SEVEN CONTINUOUS GLUCOSE MONITORING SENSOR
Report
- Report Number
- 3004753838-2010-00189
- Event Type
- Other
- Date Received
- October 28, 2010
- Date of Event
- October 4, 2010
- Report Date
- October 5, 2010
- Manufacturer
- DEXCOM, INC.
- Product Code
- MDS
- PMA / PMN Number
- P050012
- Product Problem
- Yes
- Report Source
- Manufacturer report
- Reporter Occupation
- NOT APPLICABLE
Narratives
DEXCOM, INC. AND FDA AGREED DURING A FACILITY INSPECTION THAT ANY POSSIBLE BROKEN SENSOR WIRE WAS A REPORTABLE EVENT, EVEN IN THE ABSCENCE OF ANY EVIDENCE OF PHYSICAL HARM OR NECESSITY FOR INTERVENTION.
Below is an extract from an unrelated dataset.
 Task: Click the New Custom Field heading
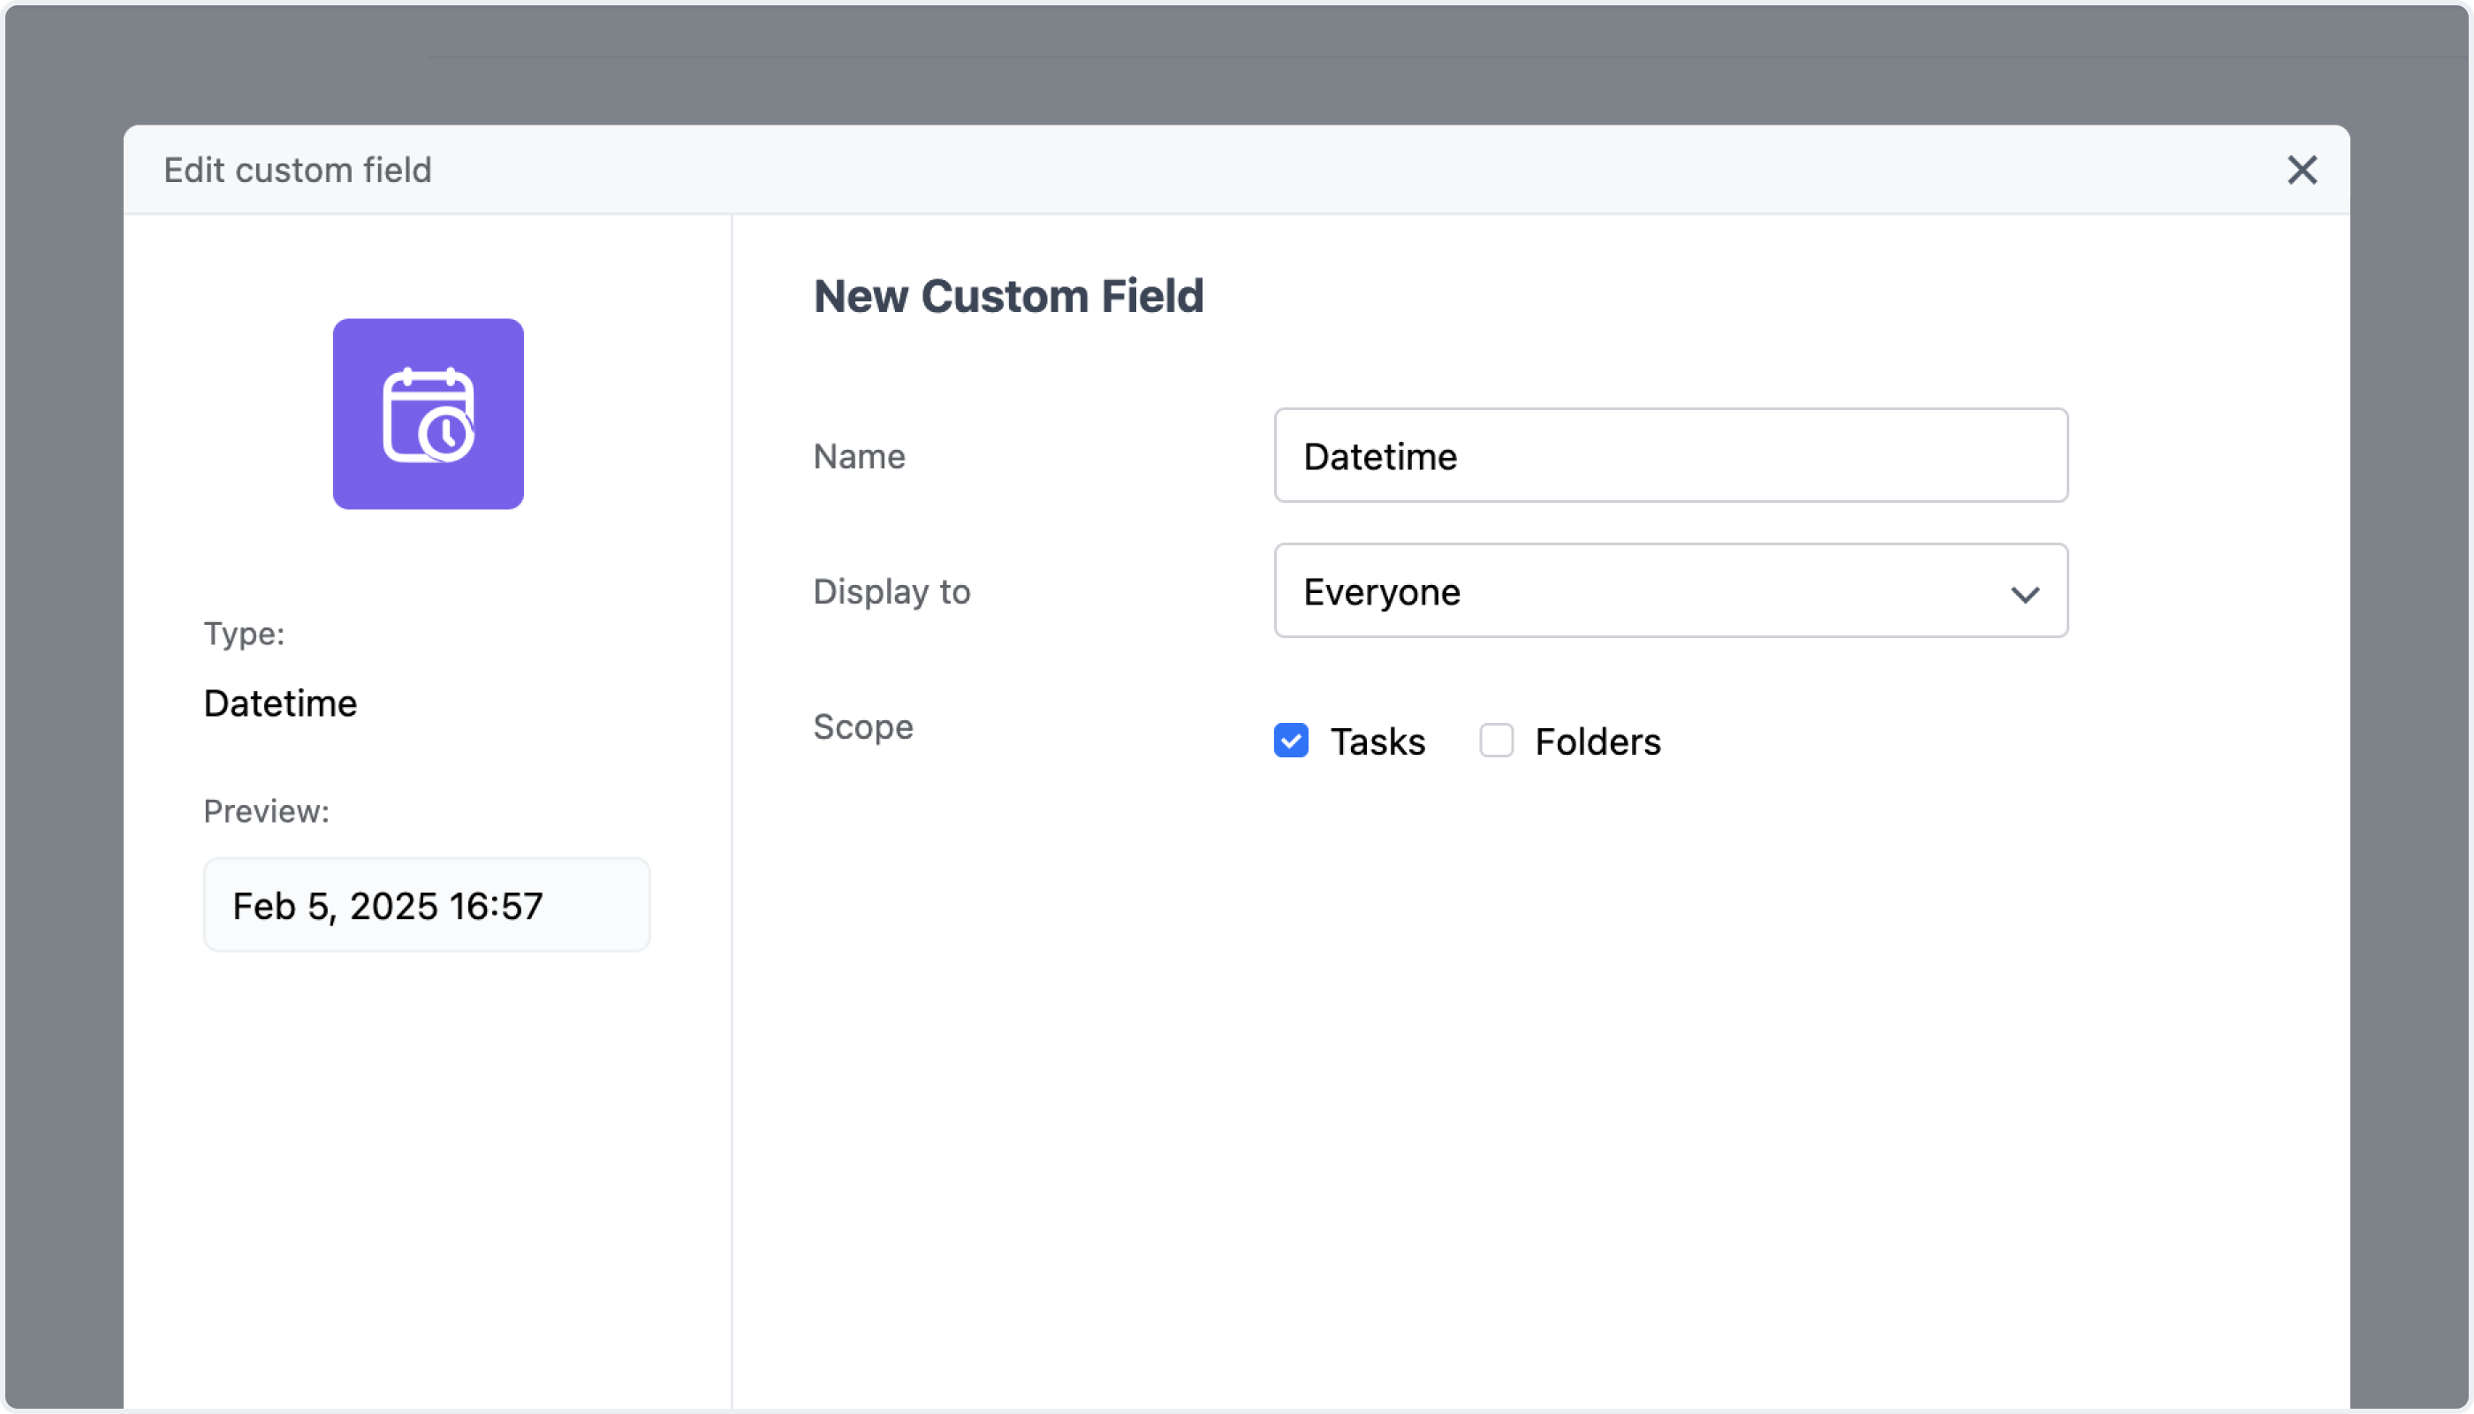tap(1009, 296)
PT CONTACTED DEXCOM TECHNICAL SUPPORT ON (B)(6) 2010 TO REPORT THAT SHE EXPERIENCED A BROKEN SENSOR SHORTLY AFTER INSERTION. PT REPORTED THAT SHE NEVER GOT READINGS AND REMOVED THE SENSOR DUE TO BLOOD AND PAIN AT THE INSERTION SITE. UPON REMOVING THE SENSOR, SHE NOTICED THAT THE WIRE WAS STICKING OUT OF HER SKIN SO SHE REMOVED THE RETAINED FRAGMENT. PT REPORTED THAT, ASIDE FROM A BRUISE AT THE INSERTION SITE, THERE WERE NO INJURIES AND NO MEDICAL ATTENTION WAS REQUIRED. PT REPORTED SHE WAS FINE AT THE TIME OF HER CALL TO DEXCOM TECHNICAL SUPPORT.
Devices
| Seq | Brand | Generic | Product Code | Manufacturer | Model | Lot | UDI-DI |
|---|---|---|---|---|---|---|---|
| 1 | SEVEN CONTINUOUS GLUCOSE MONITORING SENSOR | MDS | DEXCOM, INC. | 9500-03 |
Patients
| Seq | Age | Sex | Outcome | Treatment |
|---|---|---|---|---|
| 1 | 66 YR | Other |